┌─ TEXT PROVIDED

From BBC News
One of the most important parts of this "liberalisation" of the job markets (which was literally approved by the government the same day Spain played in the World Cup, to lessen public attention) is lowering the severance pay for improper firing by about 25%, with a further 17% of the cost to be paid by the state rather than the ex-employer.Spain is taking the right measures for economic stability, the head of the International Monetary Fund has said.
Dominique Strauss-Kahn said he was "confident" Spain's economy would recover and called on all Spaniards to back the government's austerity work.
He was speaking after a meeting in Madrid with Spanish Prime Minister Jose Luis Rodriguez Zapatero.
Mr Zapatero had earlier denied his government was seeking an IMF bailout, but markets have been nervous.
Mr Zapatero said on Thursday that Spain's economy was solid and solvent, and the visit by Dominique Strauss-Kahn was a scheduled one.
'Determination'
Mr Strauss-Kahn said all the measures being put in place by the Spanish government were "clearly being done for the benefit of the economy".
"I am really confident in the medium and long-term prospects for the Spanish economy, providing the efforts that have to be made will be made," he added.

└─
┌─ DATA LINES

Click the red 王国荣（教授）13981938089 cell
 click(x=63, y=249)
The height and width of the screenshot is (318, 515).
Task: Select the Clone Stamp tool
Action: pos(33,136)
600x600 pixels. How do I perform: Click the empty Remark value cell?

└─
┌─ DATA LINES

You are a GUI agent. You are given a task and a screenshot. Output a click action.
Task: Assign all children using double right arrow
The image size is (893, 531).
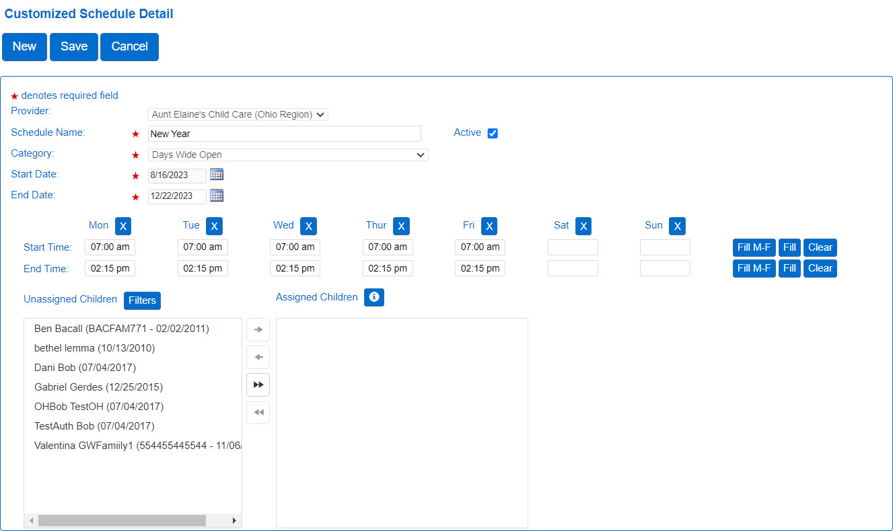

└─
┌─ DATA LINES

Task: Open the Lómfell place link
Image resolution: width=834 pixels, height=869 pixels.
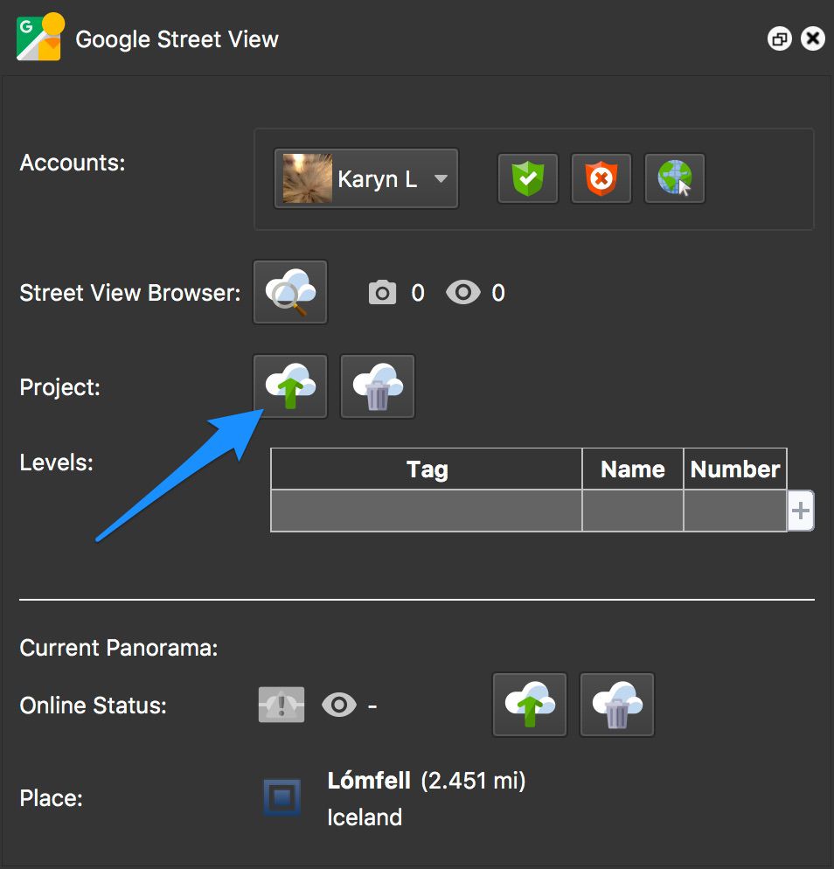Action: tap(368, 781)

└─

WORK TO BE COMPLETED: Can you reproduce word for word the stretch of the article about Spain's economy from "Dominique Strauss-Kahn said" through "Luis Rodriguez Zapatero."? Rely only on the article about Spain's economy for what comes next.

TASK RESULT:
Dominique Strauss-Kahn said he was "confident" Spain's economy would recover and called on all Spaniards to back the government's austerity work.
He was speaking after a meeting in Madrid with Spanish Prime Minister Jose Luis Rodriguez Zapatero.